Ma claims she found him rootin’ behind the woodshed one autumn morning, half-starved and shaped like a question mark. Said he looked up at her with these deep, knowing eyes and let out one long, slow grunt, as if to say, “I know what you’ve got planned, and I approve.” She tossed him some scraps. He stayed. But even Ma admits he never acted quite like the rest of the hogs. She knew there was something special about him.




Uncle Kinxy’s version is different, naturally. He swears Bacon came from the hills beyond the mines, where the fog don’t move unless you ask it nice and old things slumber with one eye open. Said he’d heard tell of a hog touched by mountain magic, one that could sniff out trouble before it even woke up. The rest of the clan laughed at first. Laughed until Bacon started proving it.

But the real tale, the one passed around the fire, traded in whispers like old hex recipes and switch handled justice, goes back to the Long Raid. The clan was outnumbered and outgunned by two rival kinlines. One of ‘em was usin’ spell boosted ballistas and dragonfire stink bombs that left scorch marks on the moonshine barrels for weeks.

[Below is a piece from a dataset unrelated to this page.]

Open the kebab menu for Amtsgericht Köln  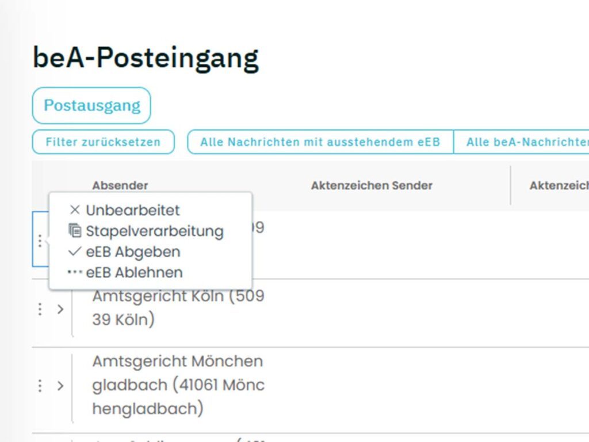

The fight was bad. Real bad. Pa was holdin’ the line, Uncle Kinxy was tryin’ to flank ‘em with a sneak force of goblin cousins armed with torch chickens and slings, and Ma… well, Ma did what Ma always does when things get real sideways. She took matters into her own hands and got creative.

She set out alone that night under a full moon, a pot of stew balanced in one arm, Uncle Kinxy’s finest shine in the other, and a lantern swinging from the front of the wagon. Her destination was a narrow split in the mountain, a cave mouth so dark and silent, most goblins pretended it weren’t even there.

That’s where Anny lived.

Back then, Ma and Anny were as close as two witches could be. They weren’t born kin, but they’d been sisters in every other way. They learned their spells together. Shared secrets, herbs, heartbreak, a deep bond.

Of course, that was long ago.

These days, they don’t speak. Something split ‘em and nobody knows the full truth. But Ma don’t shine her lantern at that cave no more.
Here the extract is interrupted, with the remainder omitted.